TEXT FOR ANALYSIS:

Fifty-eight percent of marriages in the United States end in divorce.
While parents may find it difficult to meet their children’s needs for empathy, support, and encouragement during the period of separation and divorce, it is possible that children with at least one sibling may find some of what they seek in their parents in the ongoing relationship they have with their sibling. As Ceejay says:
I think we grew closer because we had to be there for each other since we were the only ones who knew what the other was really feeling... and we just always took care of each other... It's like they stayed together in order to make sure we were raised right, but then when they separated we had to grow up on our own 'cause we weren't really ready for it.

RECORDED DATA:
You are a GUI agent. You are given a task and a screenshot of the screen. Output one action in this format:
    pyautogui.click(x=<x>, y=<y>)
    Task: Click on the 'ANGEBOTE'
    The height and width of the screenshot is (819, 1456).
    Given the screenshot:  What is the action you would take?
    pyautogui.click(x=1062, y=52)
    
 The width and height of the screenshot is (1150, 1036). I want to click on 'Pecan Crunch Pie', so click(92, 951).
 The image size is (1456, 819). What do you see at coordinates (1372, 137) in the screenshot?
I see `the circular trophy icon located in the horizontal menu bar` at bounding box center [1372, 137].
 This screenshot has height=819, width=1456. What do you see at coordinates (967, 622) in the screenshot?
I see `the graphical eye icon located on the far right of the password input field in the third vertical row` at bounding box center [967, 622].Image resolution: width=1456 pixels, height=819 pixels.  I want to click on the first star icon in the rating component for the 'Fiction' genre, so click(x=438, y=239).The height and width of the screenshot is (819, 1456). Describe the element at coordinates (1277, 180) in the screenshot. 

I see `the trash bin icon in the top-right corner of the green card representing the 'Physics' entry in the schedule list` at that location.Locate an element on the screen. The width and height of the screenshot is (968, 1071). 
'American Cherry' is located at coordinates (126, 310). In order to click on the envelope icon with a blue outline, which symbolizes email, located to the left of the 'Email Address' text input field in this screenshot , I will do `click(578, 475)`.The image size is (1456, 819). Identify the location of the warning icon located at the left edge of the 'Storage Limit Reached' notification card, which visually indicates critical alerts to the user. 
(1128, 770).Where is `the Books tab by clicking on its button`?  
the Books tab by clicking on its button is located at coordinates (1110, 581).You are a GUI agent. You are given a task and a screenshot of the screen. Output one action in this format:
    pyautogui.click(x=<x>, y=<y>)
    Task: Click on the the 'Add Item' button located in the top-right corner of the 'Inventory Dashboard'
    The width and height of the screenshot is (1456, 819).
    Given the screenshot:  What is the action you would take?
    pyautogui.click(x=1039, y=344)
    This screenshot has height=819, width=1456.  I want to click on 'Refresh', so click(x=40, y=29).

ACTIVITY:
Could you continue the text about siblings supporting each other through their parents' divorce, picking up after its last sentence? The material has nothing to do with the text about siblings and parental divorce.

EXERCISE OUTPUT:
The separation of our parents made the three of us dissect the role of a mother and take on a third of the responsibilities. Ceejay did most of the cooking, cleaning, and advising, especially stepping up after our father fractured his back and needed constant care. I acted as the chauffer, making sure everyone got to appointments and meetings on time, as well as running errands like going to the grocery or dropping bills off at the post office. Codee took on the role of the comedic relief, keeping our lives from getting too serious for a trio of teenagers trying to make it through puberty and high school. When put together, we worked with and around each other to make it through the day, laughing and bickering the entire time. As Margaret Mead’s sister put it, “You can tell your sister to go to hell in twelve different languages and if you need a quarter, she’ll lend you a quarter.”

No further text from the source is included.